COUNTY JAIL Group to discuss and form new plan



Talk about the role each group member's department plays is important.
By ROGER G. SMITH
COURTHOUSE REPORTER
YOUNGSTOWN -- Mahoning County Commissioners took a first step suggested by the special master overseeing the troubled Mahoning County jail: Get organized.
Commissioner John McNally IV on Tuesday convened a working group of county officials to discuss and prepare a written remedial plan for the jail.
The group is made up of county officials suggested earlier this month by Vincent M. Nathan, the special master monitoring the jail. Members include McNally; officials from the common pleas and county courts; city municipal court; the sheriff, prosecutor and auditor; and Community Corrections Association, a halfway house.
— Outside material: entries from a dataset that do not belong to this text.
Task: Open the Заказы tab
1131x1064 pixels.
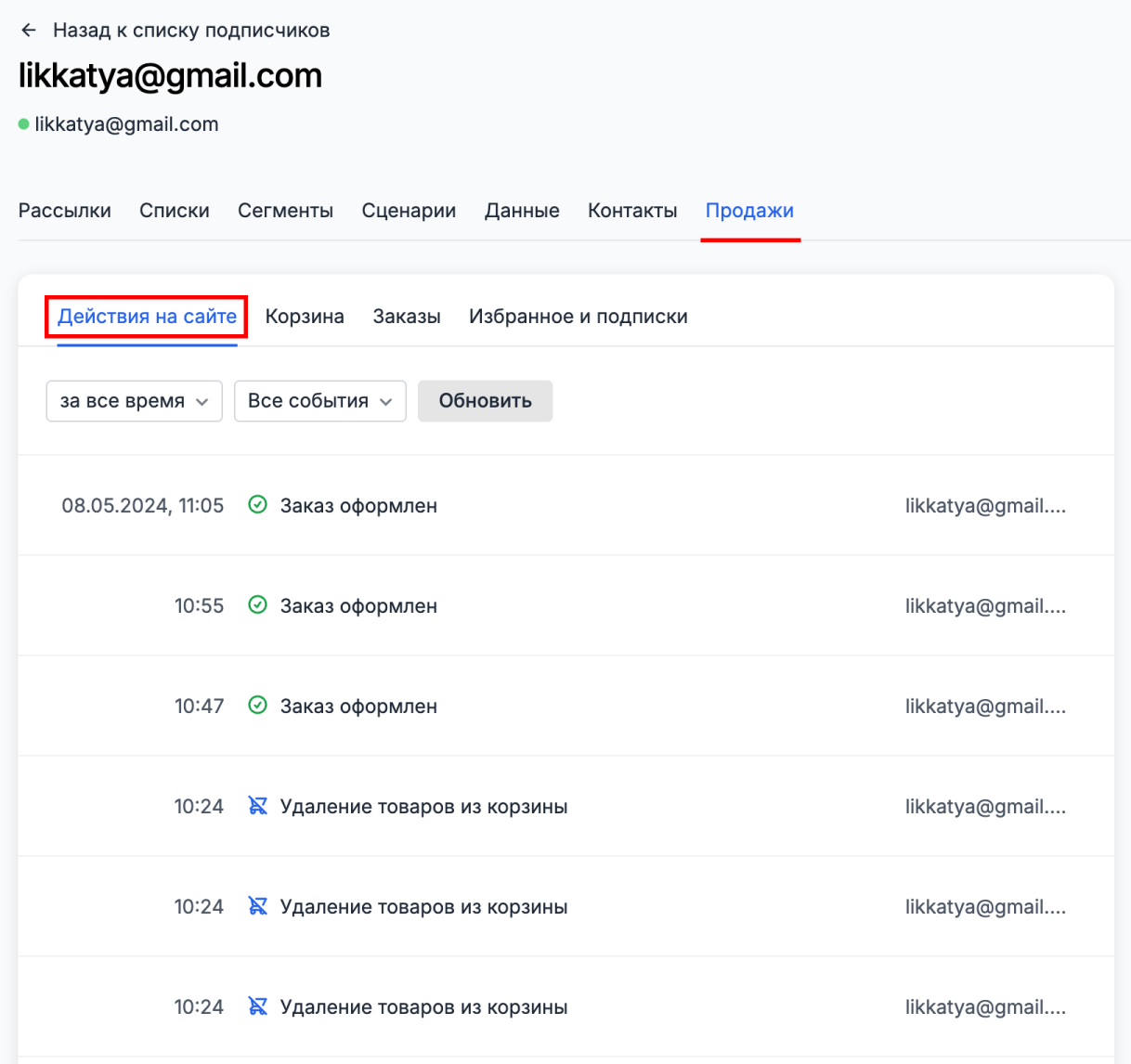Action: (407, 317)
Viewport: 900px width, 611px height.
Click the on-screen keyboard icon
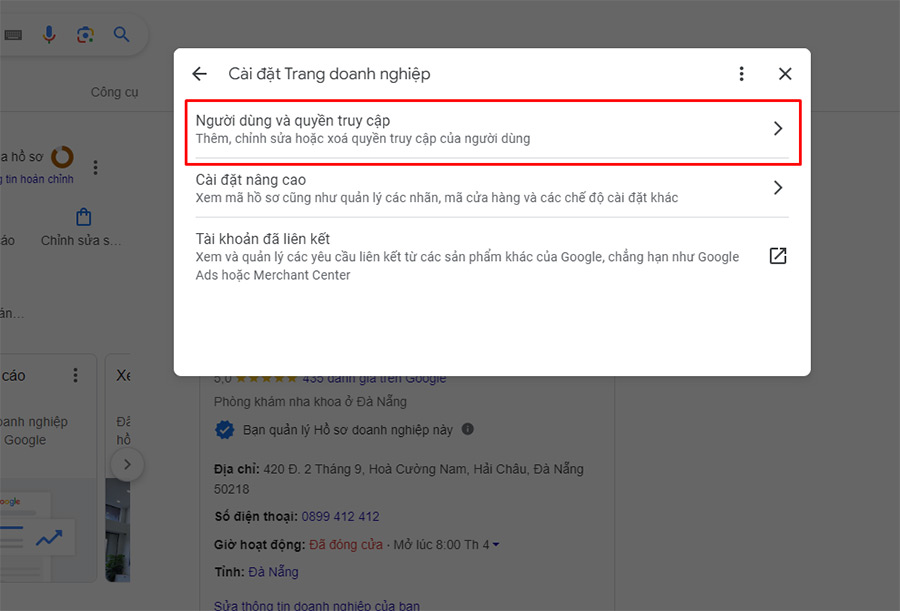[x=14, y=33]
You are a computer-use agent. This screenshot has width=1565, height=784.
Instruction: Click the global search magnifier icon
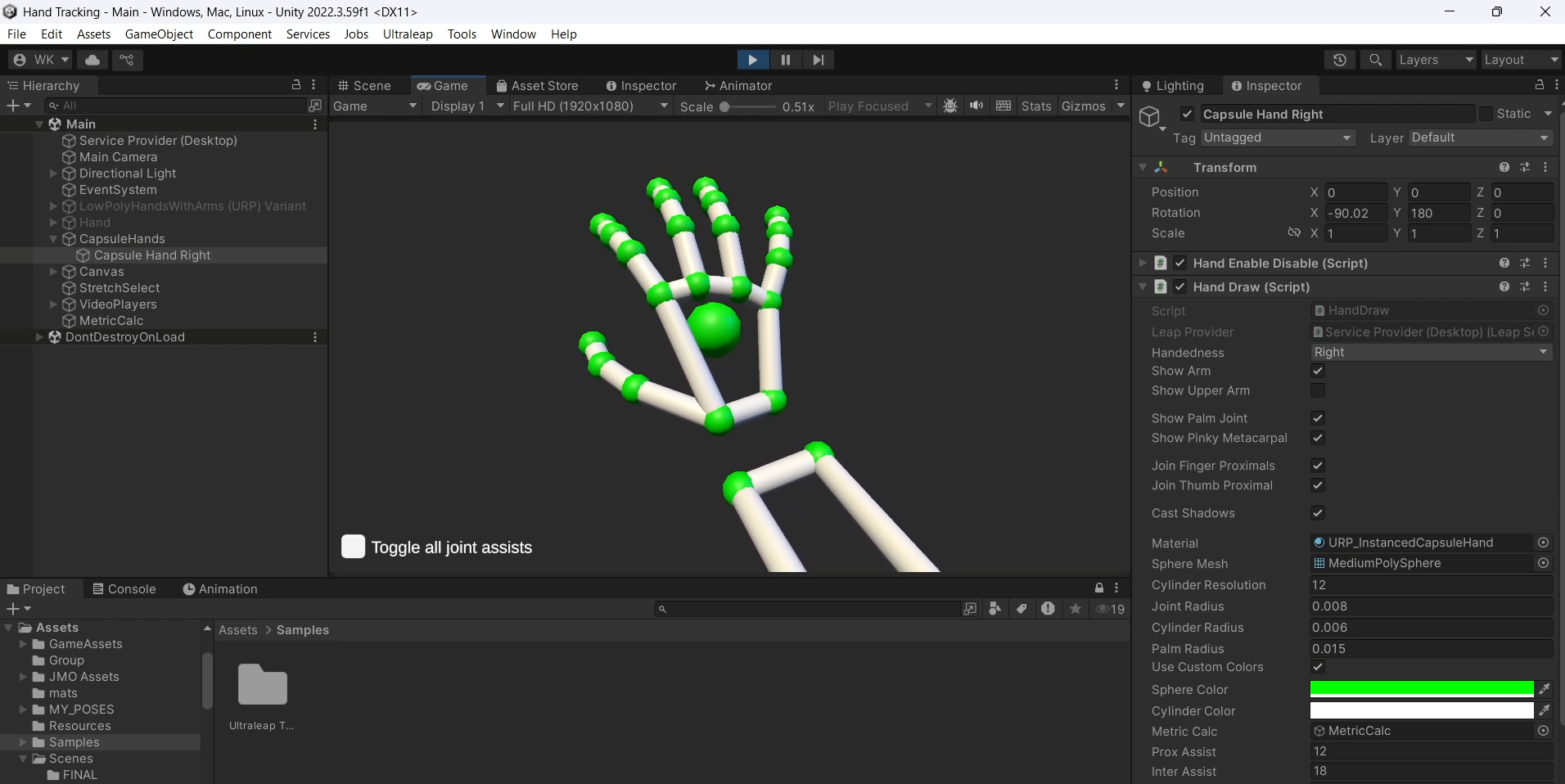tap(1375, 60)
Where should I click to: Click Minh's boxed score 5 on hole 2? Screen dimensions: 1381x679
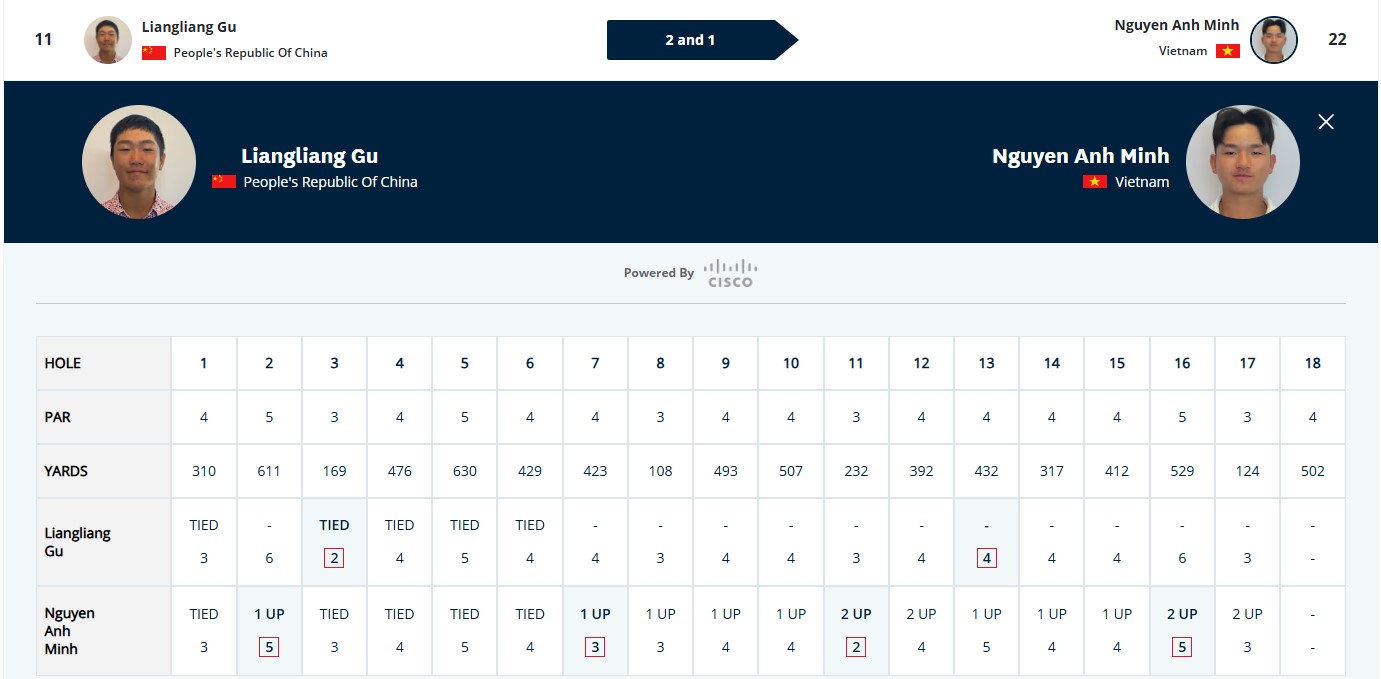[269, 647]

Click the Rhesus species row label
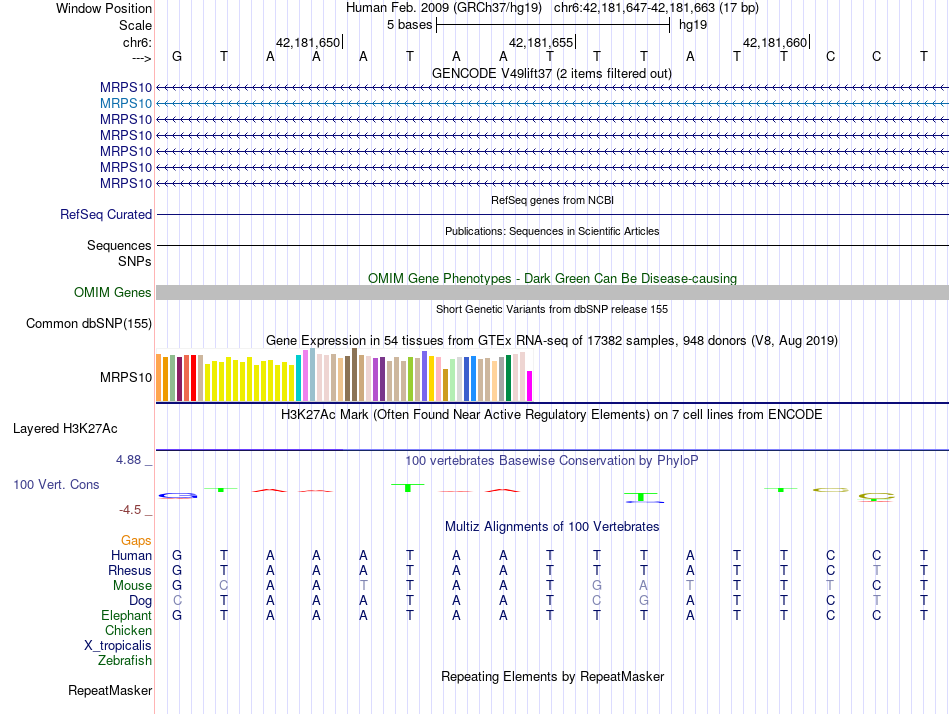pyautogui.click(x=130, y=570)

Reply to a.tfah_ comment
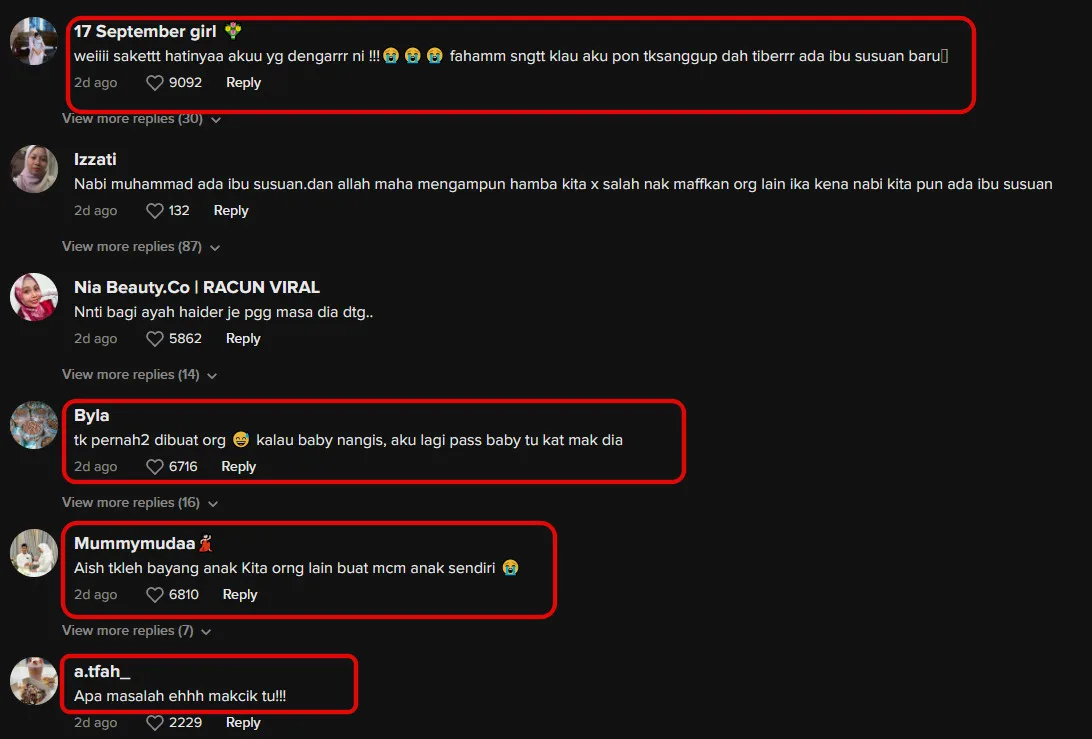click(243, 723)

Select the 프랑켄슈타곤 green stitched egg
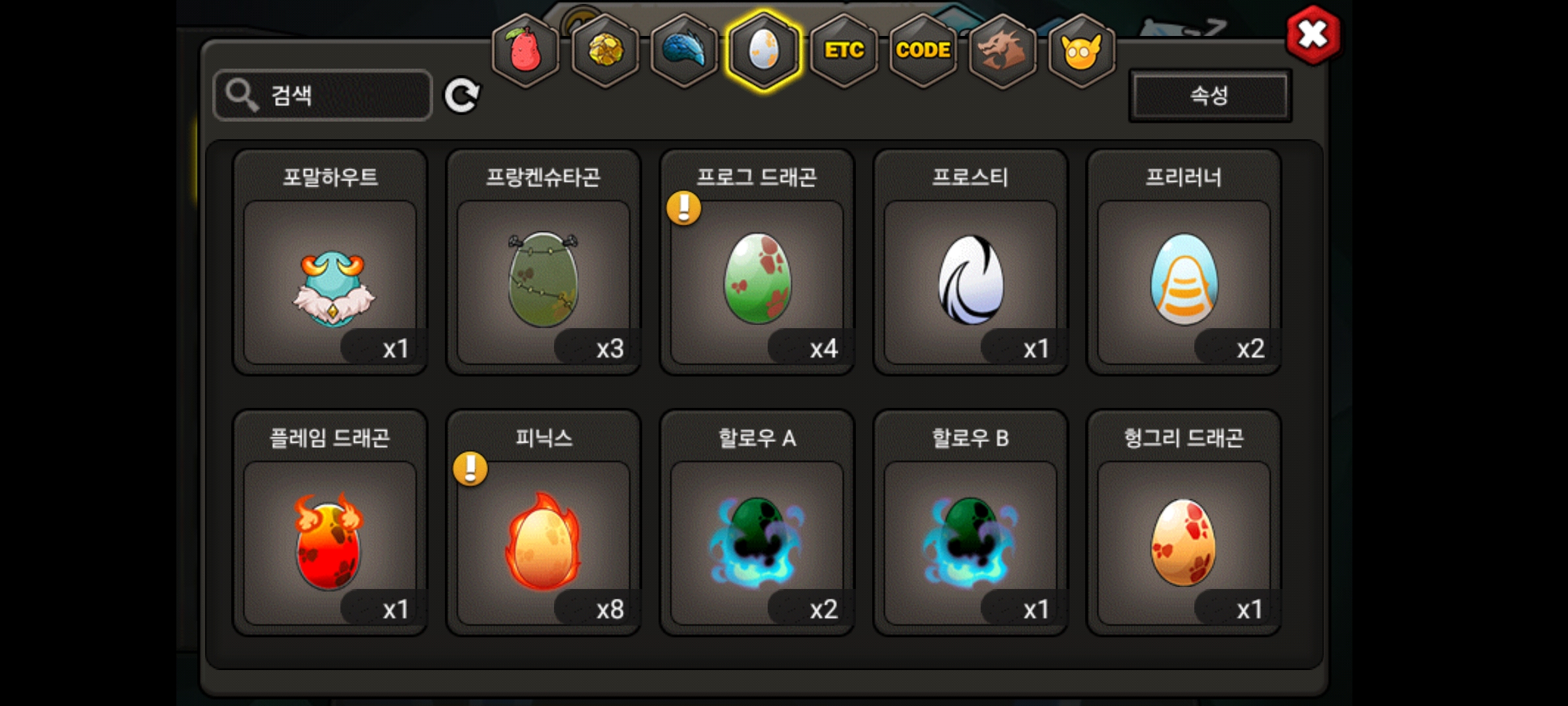point(544,262)
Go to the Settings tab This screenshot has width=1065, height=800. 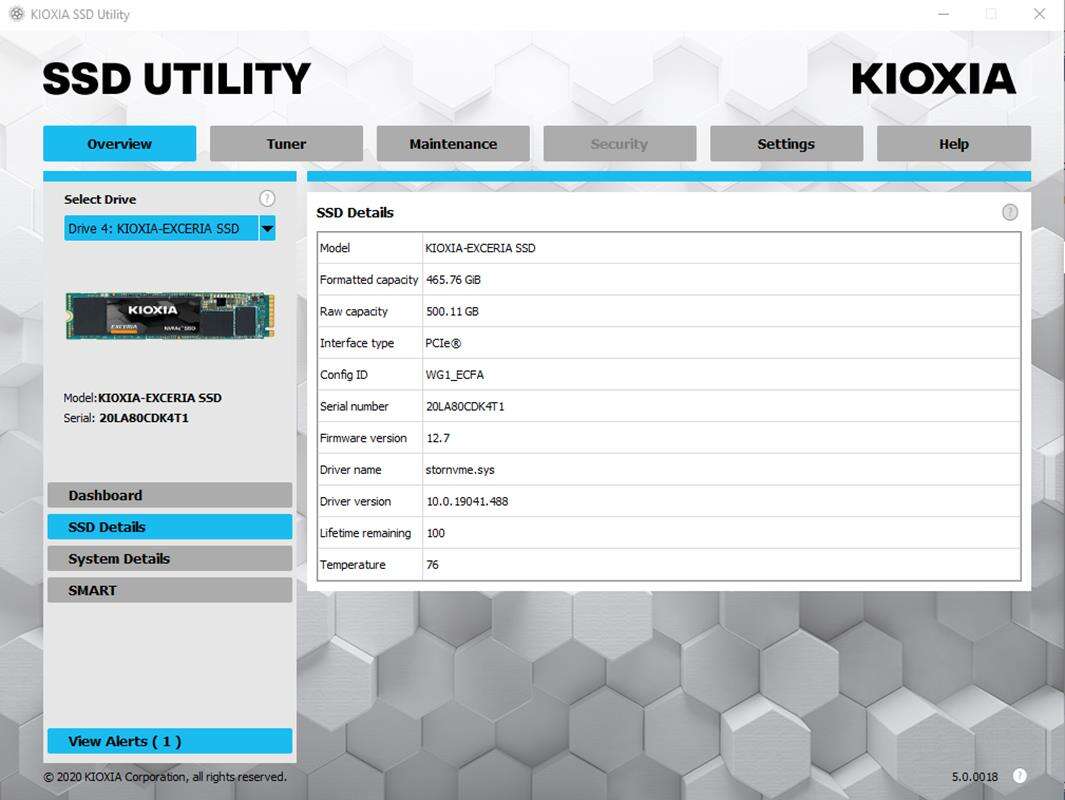786,144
Those are the main players in the process, McNally said.
Could change based on need
The group's size or makeup may change as the process moves ahead. Additional or different officials might be needed to solve the overcrowding problem, he said. Representatives from departments such as the alcohol and drug board and county data processing may need to become involved, he said. The group, however, can't become too large and unmanageable, McNally said.
The group was to pick a chairman and establish time frames for reporting to the special master. Most importantly, however, McNally said, the group was to talk about the role each person's department plays in the justice system.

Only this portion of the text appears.